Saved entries
● ● ● ●

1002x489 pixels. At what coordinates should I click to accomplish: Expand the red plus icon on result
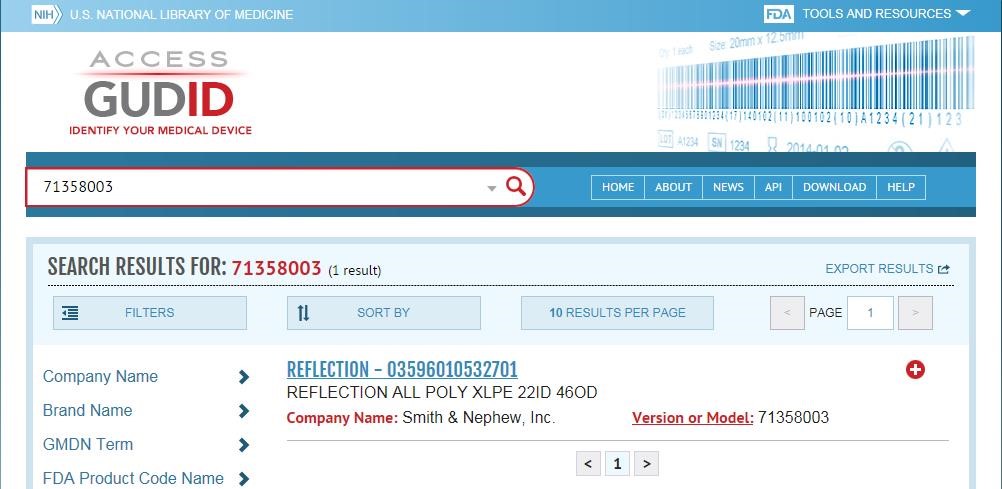tap(915, 370)
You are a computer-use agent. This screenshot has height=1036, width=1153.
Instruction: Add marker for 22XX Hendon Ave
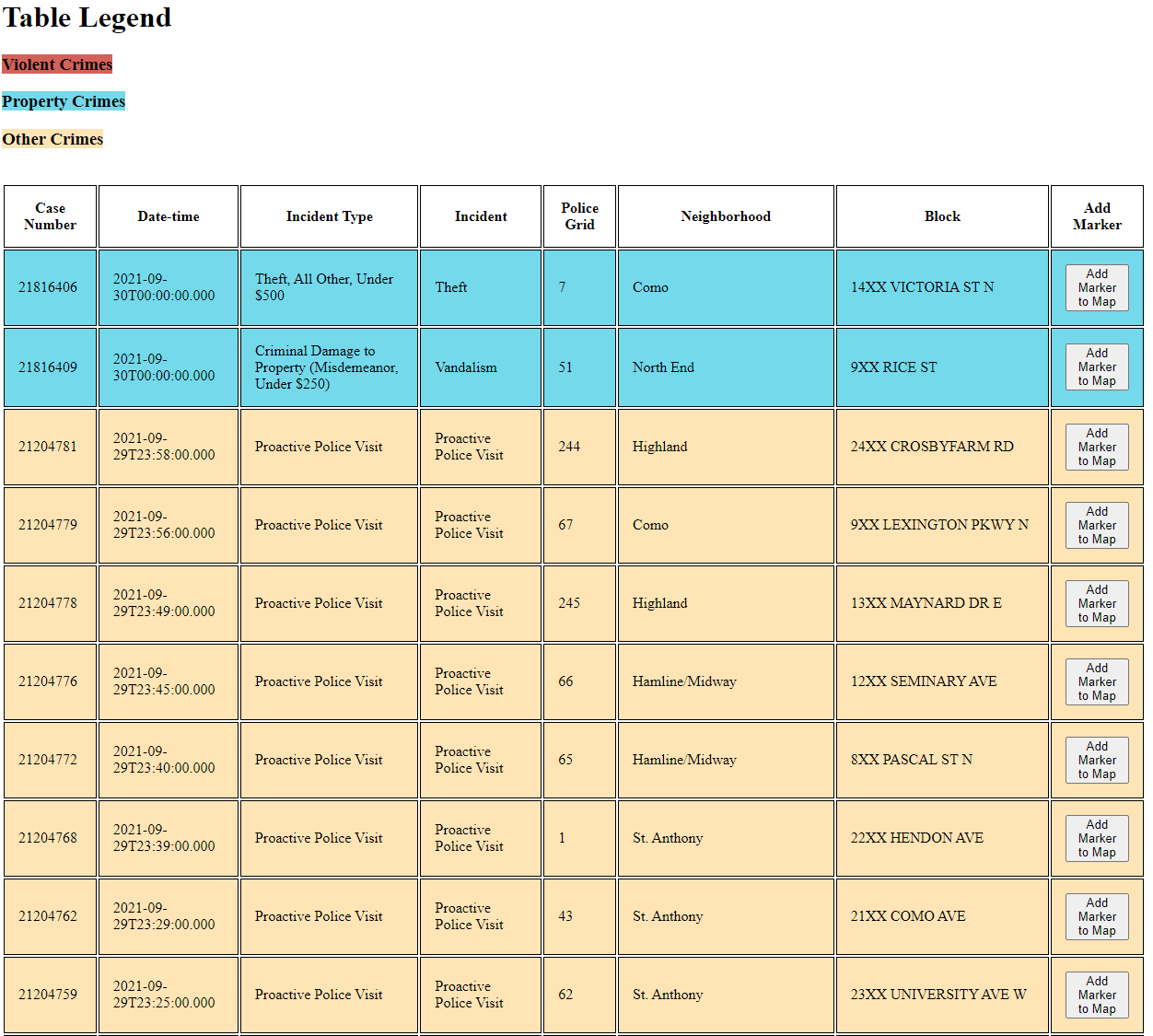pyautogui.click(x=1096, y=838)
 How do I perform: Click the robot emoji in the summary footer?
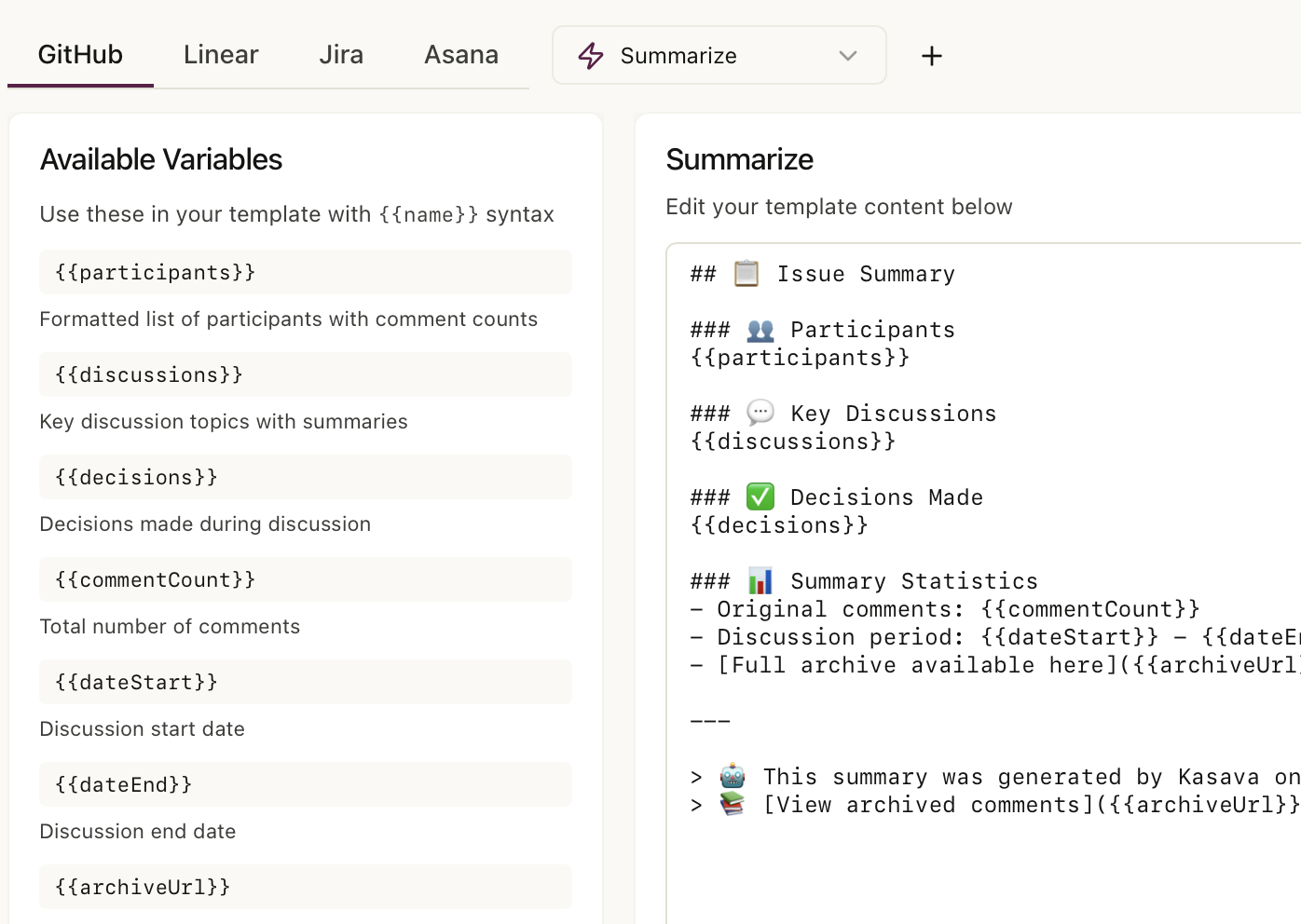(x=733, y=775)
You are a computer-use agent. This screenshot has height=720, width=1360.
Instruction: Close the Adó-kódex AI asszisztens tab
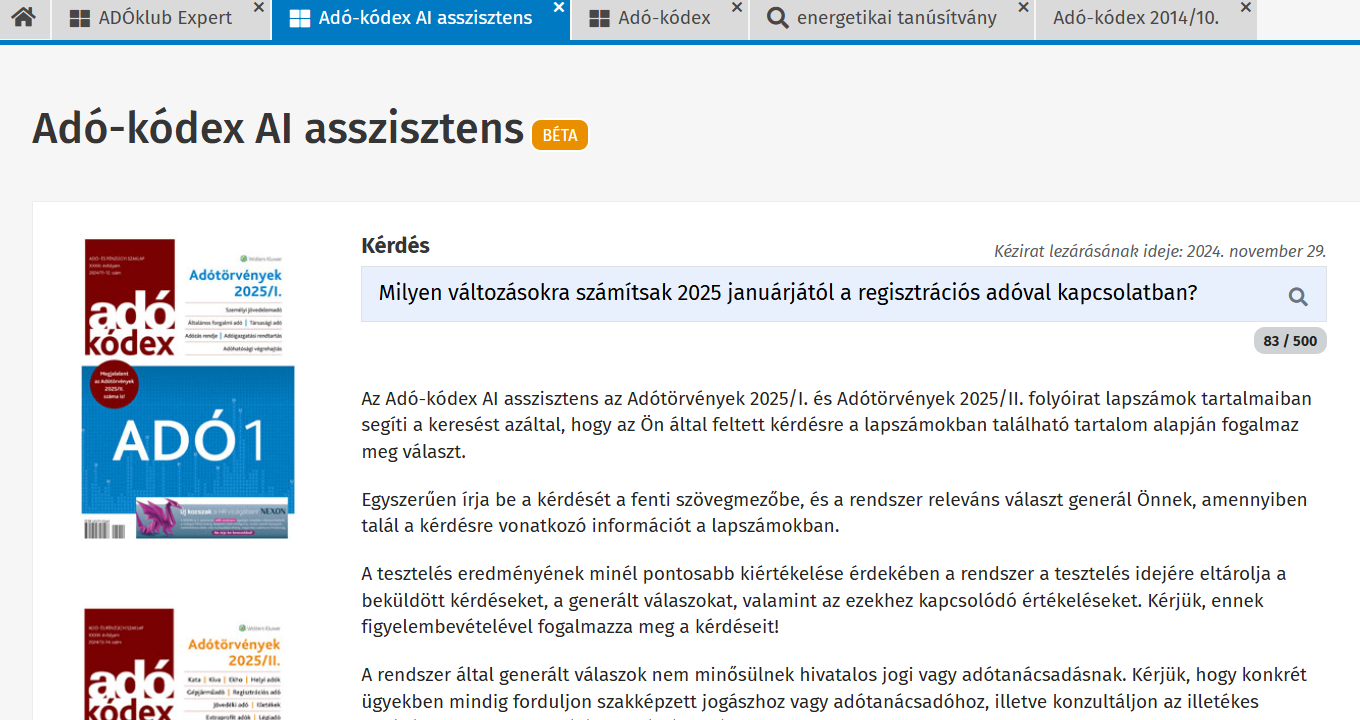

● ● ● ●

Where an entry holds a picture, leave the picture out and output the rest exactly.

• **TASK OUTPUT**
1002x489 pixels. At what coordinates should I click to accomplish: Expand the red plus icon on result
tap(915, 370)
You are a computer-use agent. This screenshot has height=1036, width=1153.
Instruction: Add marker for 22XX Hendon Ave
pyautogui.click(x=1096, y=838)
 How do I perform: Click the robot emoji in the summary footer?
(x=733, y=775)
You are a computer-use agent. This screenshot has height=720, width=1360.
Instruction: Close the Adó-kódex AI asszisztens tab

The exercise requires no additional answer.